Challenges: What Didn’t Go Well & Why
- I learned my energy utility doesn’t provide a renewable energy option. (They do let me purchase renewable energy certificates, aka RECs, but the more I read about RECs the less I’m convinced they actually do anything.) This was a difficult thing to realize. Now I’ll have a much harder time succeeding at this challenge. The carbon footprint of my electricity usage in February was nearly 300 lbs of CO2. Over the course of a year my electricity footprint could total nearly two tons. That’s two tons of CO2 I’d otherwise be able to wipe clean entirely.
- Tracking has become tedious. Tracking my carbon footprint requires keeping daily records of what I ate and where I drove. Sometimes I forget to record my activities on a particular day and have trouble remembering come time to calculate emissions. I sometimes have to estimate what I ate or how far I drove on a particular day — just another example of why these numbers are far from exact!
Takeaways
3 Tips for Reducing Your Carbon Footprint
Here are some tips I picked up in February:
- Buy used clothing with Poshmark. Poshmark is an app I learned about this month, and I’m already HOOKED. It’s an app for buying and selling used clothing, and it makes the entire process seamless. (Discover more apps for reducing your carbon footprint.)
- Cook with tofu! Plant-based foods have smaller carbon footprints than animal products. I’ve found tofu to be a plant-based protein source that’s fun to cook with.

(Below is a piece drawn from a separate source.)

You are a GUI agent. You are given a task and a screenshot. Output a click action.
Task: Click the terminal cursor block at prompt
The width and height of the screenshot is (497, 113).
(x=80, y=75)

- Use a good food carbon footprint calculator to estimate the carbon footprint of individual foods and meals. It will show you which of the foods you eat have the largest footprint.
Biggest Lesson Learned
This is far from a novel observation, but I find it important to remind myself of it from time to time:
Systemic change has a much greater impact than individual change.
No matter how much I want to, I can’t switch to renewable energy because my energy utility doesn’t offer the option. I’d have to make a large lifestyle change — moving somewhere where renewable energy is an option, for instance — in order to realize this goal. (I rent so installing solar panels isn’t possible.)
But if renewable energy became available, or the default, then my carbon footprint would drop significantly without me having to do anything. The same would go for everyone else in my community.
Individual change can inform and inspire. But it’s systemic change that scales.